Copy out the entries that follow exactly, leaving out the pictures.

_Pixel coordinate grounding data_.
****************

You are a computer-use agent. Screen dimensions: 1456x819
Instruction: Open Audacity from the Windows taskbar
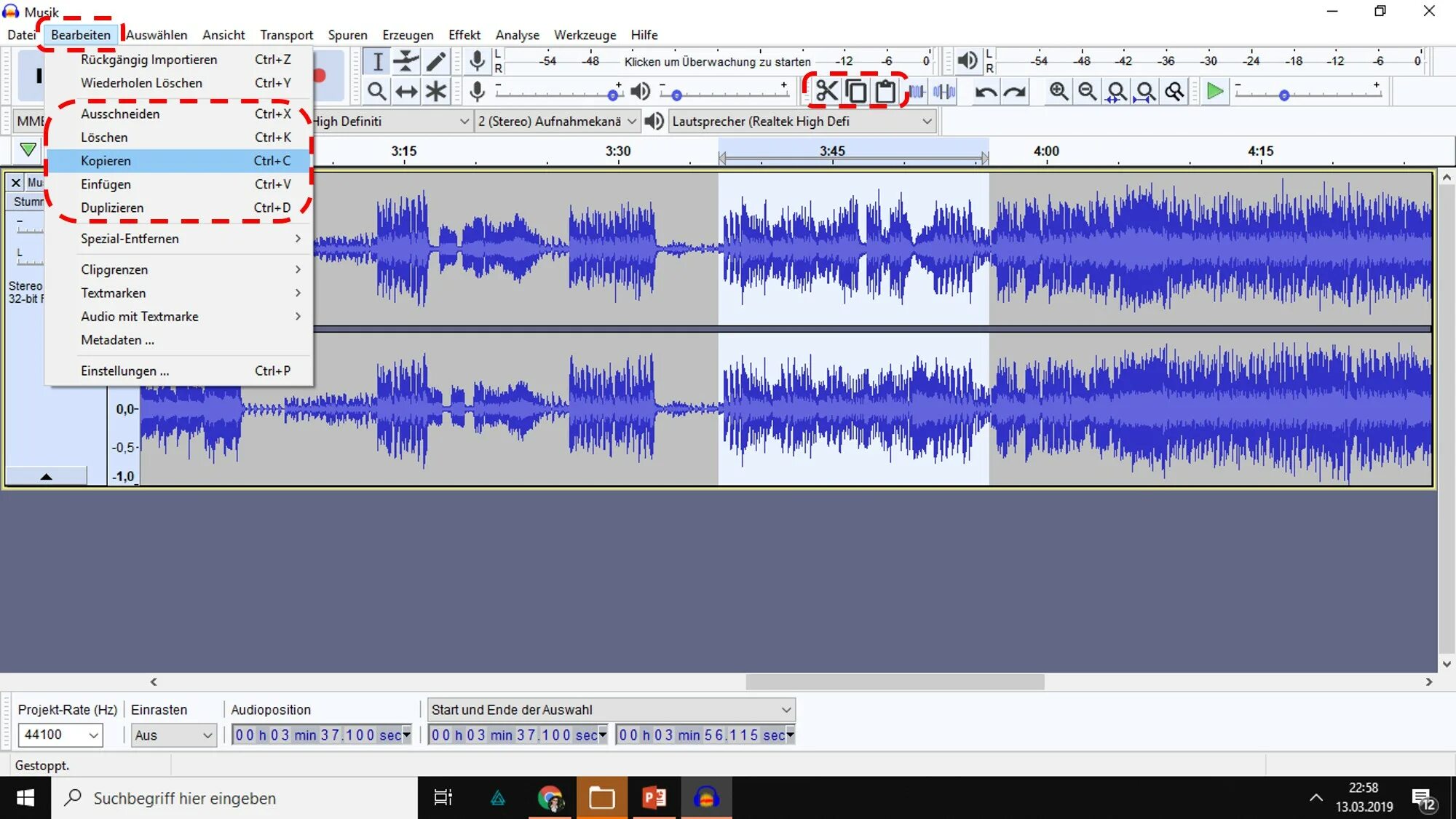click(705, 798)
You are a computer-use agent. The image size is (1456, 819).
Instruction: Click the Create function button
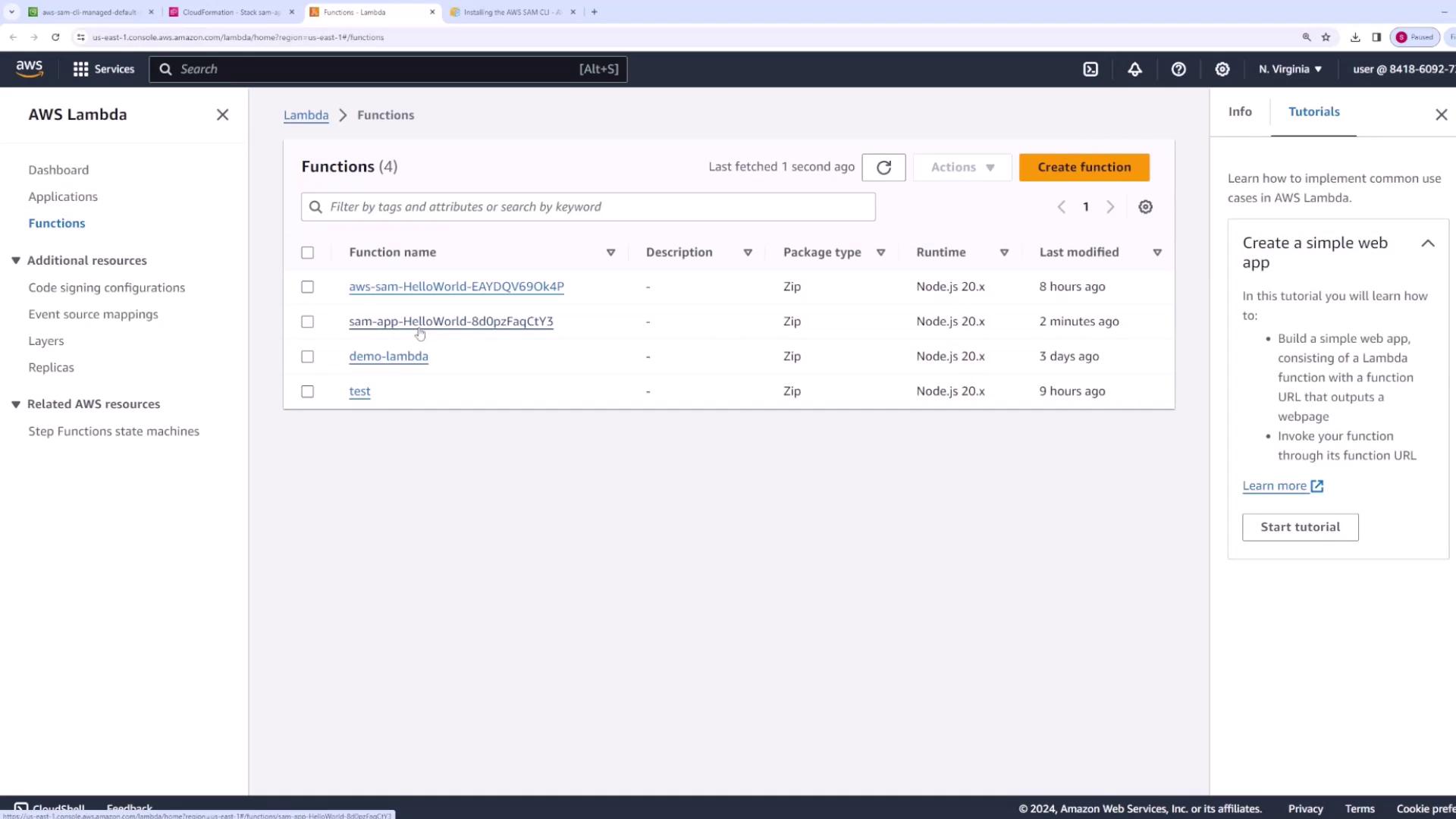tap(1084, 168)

****************

_Final answer_.
You are a computer-use agent. Screen dimensions: 1456x819
Instruction: Open Audacity from the Windows taskbar
click(705, 798)
You are a computer-use agent. The image size is (1456, 819).
Instruction: Click the Create function button
tap(1084, 168)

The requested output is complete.